West African Polio Campaign Inoculates 60 Million Children

By Charlene Porter
Washington File Staff Writer

Washington --The World Health Organization (WHO) reports that participation in a massive polio immunization campaign in West Africa has been "strong," despite the refusal by two northern Nigerian states to allow inoculations.

WHO spokesperson Melissa Corkum said February 27 that final data won't be available for several more weeks, but she anticipates that the Global Polio Eradication Initiative (GPEI) has come close to achieving its goal of immunizing 63 million children in 10 West African states during the campaign conducted February 23-27.

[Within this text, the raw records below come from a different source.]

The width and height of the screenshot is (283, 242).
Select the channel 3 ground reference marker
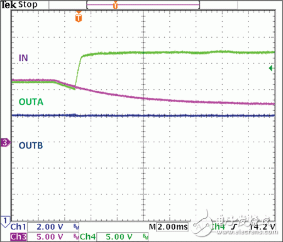tap(6, 142)
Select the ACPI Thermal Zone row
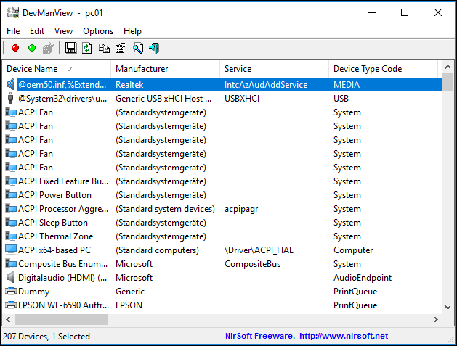 tap(55, 236)
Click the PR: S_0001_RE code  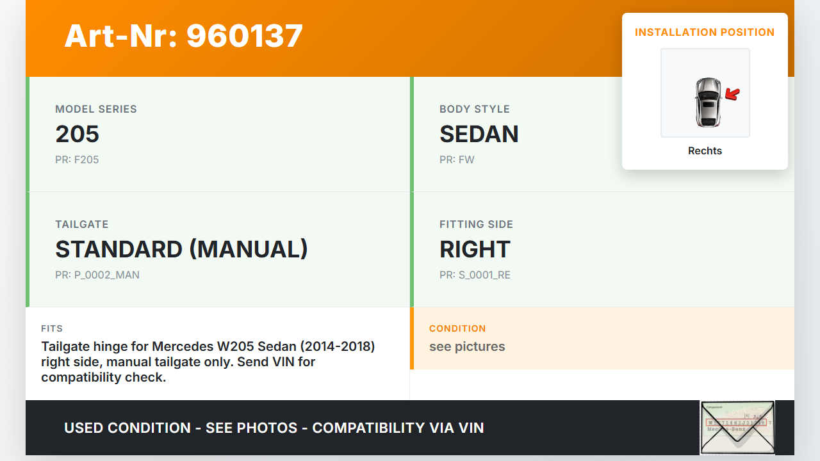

"There is good news," Corkum said in a Washington File interview. "Thirty five of thirty seven (Nigerian) states did go ahead with the campaign," allowing infants and young children to receive vaccine to prevent the crippling viral disease.

According to press reports, Islamic leaders in Nigeria's Kano and Zamfara states have voiced concerns about the safety of the vaccine, alleging that it can cause infertility and HIV/AIDS. The vaccine has been used widely throughout the world, and WHO is certain of its safety. Still, Corkum said further safety tests are being conducted on the vaccine currently to allay those concerns with the hope that the hesitant states will participate in another West African immunization campaign set for late March.

As National Immunization Days unfolded this week, a case of paralytic polio was confirmed in Ivory Coast, more than three years after that West African nation was believed to be free of the disease. WHO is investigating whether the recently reported case is linked to viruses that spread out of Nigeria in 2003 after local authorities suspended immunization campaigns.

Polio has resurfaced in seven nations in west and central Africa previously declared polio-free. In a February 20 statement, WHO officials said the Nigerian refusal to participate in widespread immunization programs was the cause of the virus' resurgence in neighboring nations.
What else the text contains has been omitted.